The base URL for the chat completions API endpoint. This should point to your model provider's API.

Example:

"https://api.openai.com/v1/chat/completions"

tools
string[]

Array of tool identifiers available to the agent. The agent will automatically select and use these tools as needed to complete the task.

Example:
[
"DuckDuckGo",
"VisitWebsite",
"GoogleSearchTool",
"ExaSearchTool",
"PythonInterpreter"
]
max_steps
integer

Maximum number of steps the agent can take to complete the task. If not specified, the agent will continue until the task is completed or reaches a timeout.

Required range: x >= 1
Example:

3

agent_type
enum<string>
default:function-calling

Type of agent to use. 'function-calling' uses traditional function selection and execution. 'code-agent' uses executable Python code as actions, providing greater flexibility and efficiency for complex tasks. 'mcp' uses Model Context Protocol remote servers to connect to self-hosted toolchains.

Available options:
function-calling,
code-agent,
mcp
mcp_servers
object[]

Array of MCP remote server configurations.
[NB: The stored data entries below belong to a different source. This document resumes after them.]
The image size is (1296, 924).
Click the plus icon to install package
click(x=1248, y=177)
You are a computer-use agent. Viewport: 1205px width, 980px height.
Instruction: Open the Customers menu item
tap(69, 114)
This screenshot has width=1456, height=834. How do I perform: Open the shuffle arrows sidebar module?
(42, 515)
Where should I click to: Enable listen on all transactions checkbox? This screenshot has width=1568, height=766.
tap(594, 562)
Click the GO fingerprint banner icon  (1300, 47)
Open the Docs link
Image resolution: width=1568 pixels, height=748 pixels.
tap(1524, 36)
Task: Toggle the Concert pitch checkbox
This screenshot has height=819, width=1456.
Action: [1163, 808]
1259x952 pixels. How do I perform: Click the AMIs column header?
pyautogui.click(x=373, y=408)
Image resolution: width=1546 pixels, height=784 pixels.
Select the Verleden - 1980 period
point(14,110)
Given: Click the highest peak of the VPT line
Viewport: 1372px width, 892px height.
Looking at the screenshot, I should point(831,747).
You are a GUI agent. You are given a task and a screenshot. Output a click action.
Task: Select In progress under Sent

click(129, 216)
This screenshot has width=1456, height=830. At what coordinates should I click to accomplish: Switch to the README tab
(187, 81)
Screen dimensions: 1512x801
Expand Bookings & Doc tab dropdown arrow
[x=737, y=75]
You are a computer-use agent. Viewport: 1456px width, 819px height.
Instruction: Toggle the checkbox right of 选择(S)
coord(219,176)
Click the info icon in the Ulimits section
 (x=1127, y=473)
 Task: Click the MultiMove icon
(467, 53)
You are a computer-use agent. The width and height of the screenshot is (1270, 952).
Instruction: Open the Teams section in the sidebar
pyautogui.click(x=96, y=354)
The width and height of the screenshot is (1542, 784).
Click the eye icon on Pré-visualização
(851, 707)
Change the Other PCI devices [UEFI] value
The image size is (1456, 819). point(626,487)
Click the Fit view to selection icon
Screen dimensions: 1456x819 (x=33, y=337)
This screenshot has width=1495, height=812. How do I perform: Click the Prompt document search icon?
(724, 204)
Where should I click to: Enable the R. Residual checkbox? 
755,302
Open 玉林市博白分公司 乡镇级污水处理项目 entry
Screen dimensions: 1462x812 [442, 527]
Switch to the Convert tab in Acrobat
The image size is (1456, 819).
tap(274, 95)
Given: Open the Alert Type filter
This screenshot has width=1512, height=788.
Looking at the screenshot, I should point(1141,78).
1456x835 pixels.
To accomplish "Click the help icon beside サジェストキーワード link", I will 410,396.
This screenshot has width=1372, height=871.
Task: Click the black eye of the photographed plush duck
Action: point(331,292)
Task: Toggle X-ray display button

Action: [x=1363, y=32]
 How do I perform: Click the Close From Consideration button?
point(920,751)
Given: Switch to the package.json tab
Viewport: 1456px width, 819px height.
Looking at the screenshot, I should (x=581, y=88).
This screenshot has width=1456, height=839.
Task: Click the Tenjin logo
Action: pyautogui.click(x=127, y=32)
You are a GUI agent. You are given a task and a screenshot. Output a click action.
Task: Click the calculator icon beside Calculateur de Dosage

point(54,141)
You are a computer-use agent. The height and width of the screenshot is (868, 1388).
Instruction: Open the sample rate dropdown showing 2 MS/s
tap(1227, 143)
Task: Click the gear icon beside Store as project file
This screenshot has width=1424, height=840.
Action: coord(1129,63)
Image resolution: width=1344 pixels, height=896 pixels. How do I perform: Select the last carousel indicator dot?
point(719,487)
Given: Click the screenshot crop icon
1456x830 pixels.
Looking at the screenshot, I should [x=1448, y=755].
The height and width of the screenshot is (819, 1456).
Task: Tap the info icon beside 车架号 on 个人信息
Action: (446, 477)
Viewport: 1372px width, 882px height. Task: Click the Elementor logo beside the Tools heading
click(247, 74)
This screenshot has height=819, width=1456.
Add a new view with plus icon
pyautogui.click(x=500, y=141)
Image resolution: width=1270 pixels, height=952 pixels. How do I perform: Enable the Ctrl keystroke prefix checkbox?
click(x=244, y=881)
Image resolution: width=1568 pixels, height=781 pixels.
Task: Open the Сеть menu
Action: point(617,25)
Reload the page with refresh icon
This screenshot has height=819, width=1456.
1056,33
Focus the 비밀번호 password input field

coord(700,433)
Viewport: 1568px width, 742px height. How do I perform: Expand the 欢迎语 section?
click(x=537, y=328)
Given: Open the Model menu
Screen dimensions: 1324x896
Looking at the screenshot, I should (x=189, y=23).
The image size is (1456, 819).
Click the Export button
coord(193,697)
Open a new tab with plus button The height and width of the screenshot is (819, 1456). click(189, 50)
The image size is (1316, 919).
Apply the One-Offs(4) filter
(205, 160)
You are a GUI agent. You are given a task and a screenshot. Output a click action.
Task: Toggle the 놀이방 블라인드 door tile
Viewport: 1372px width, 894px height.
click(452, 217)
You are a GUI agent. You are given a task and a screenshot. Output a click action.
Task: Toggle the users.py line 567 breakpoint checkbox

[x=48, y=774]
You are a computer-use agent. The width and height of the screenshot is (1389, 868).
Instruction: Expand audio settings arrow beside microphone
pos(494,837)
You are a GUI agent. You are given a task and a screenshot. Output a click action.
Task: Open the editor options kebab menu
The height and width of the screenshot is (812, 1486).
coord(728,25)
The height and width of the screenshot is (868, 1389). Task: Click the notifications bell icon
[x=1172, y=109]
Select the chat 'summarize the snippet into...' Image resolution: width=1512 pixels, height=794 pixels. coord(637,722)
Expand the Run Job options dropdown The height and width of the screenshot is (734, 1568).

Required when agent_type is 'mcp'. Each server configuration specifies how to launch and connect to an MCP server.

Example:
[
{
"command": "npx",
"args": [
"-y",
"mcp-remote",
"https://mcp.linear.app/sse",
"--header",
"Authorization: Bearer ${AUTH_TOKEN}"
],
"env": { "AUTH_TOKEN": "YOUR-AUTH_TOKEN" }
}
]
messages
object[]

Optional conversation history or system messages. If not provided, the task will be treated as a standalone request.

history
object[]

Optional conversation history as an array of Message objects. Alias for 'messages'.

max_results
integer

Maximum number of results for search tools (default: 5 for ExaSearchTool).

Required range: x >= 1
Example:

5

system_prompt
string

Custom system prompt to override the default system prompt for the agent.

Example:

"You are a helpful assistant specialized in weather information."

planning_interval
integer

Interval for planning steps (for function-calling and mcp agents). The agent will pause for planning after this many steps.

Required range: x >= 1
Example:

3

Response

Task execution stream (Server-Sent Events)

Server-Sent Events stream. Each event is prefixed with 'data: ' and followed by '\n\n'. Event types include: 'token' (token-by-token content), 'step' (step completion with tool calls), 'error' (error messages), and 'done' (final answer and token usage).